◆ Problem description: Retype every line of the listing below word for word. Leave the pictures out of your copy.

◆ Input:

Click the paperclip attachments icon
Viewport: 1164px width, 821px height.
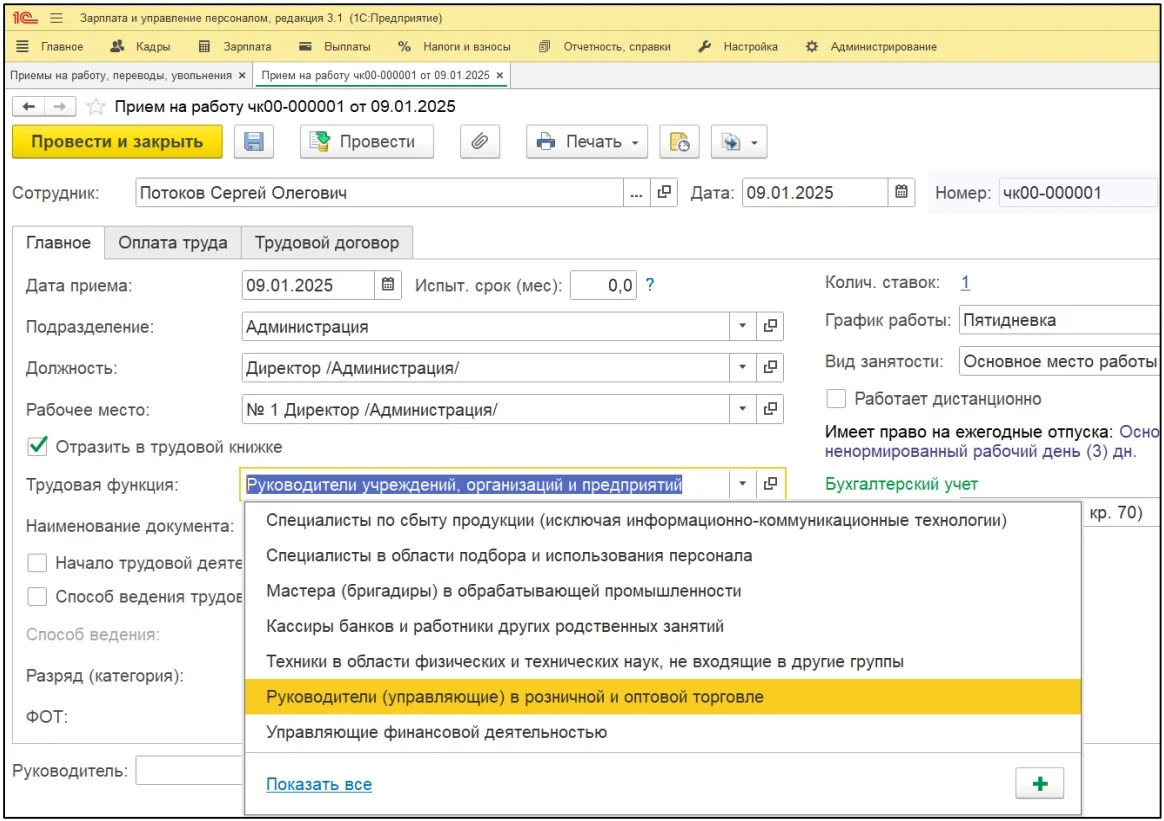(x=479, y=142)
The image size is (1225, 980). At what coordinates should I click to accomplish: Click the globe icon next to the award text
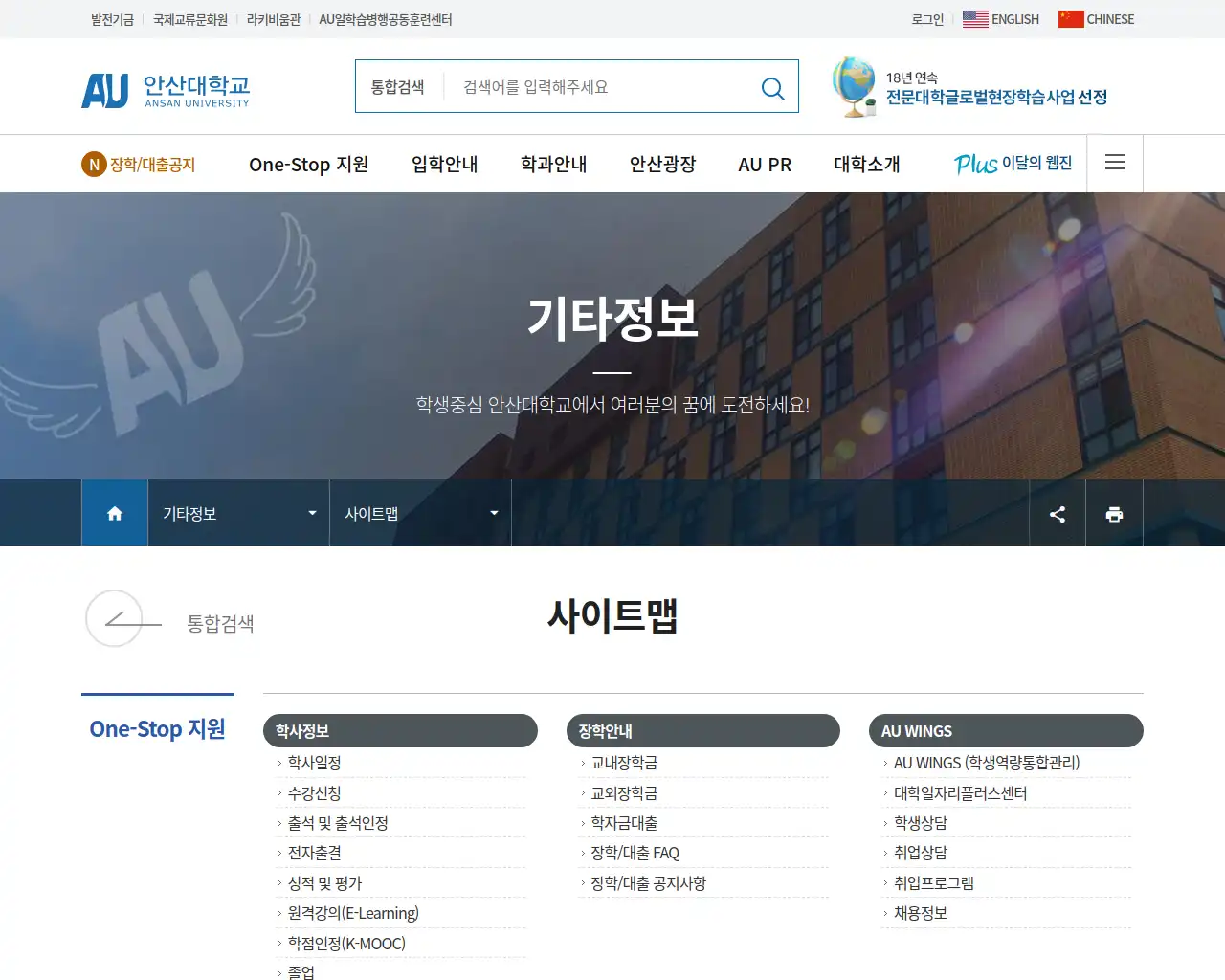pos(853,86)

◆ Response:
Click the paperclip attachments icon
Viewport: 1164px width, 821px height.
(x=479, y=142)
The image size is (1225, 980). At what coordinates should I click to accomplish: Click the globe icon next to the award text
pos(853,86)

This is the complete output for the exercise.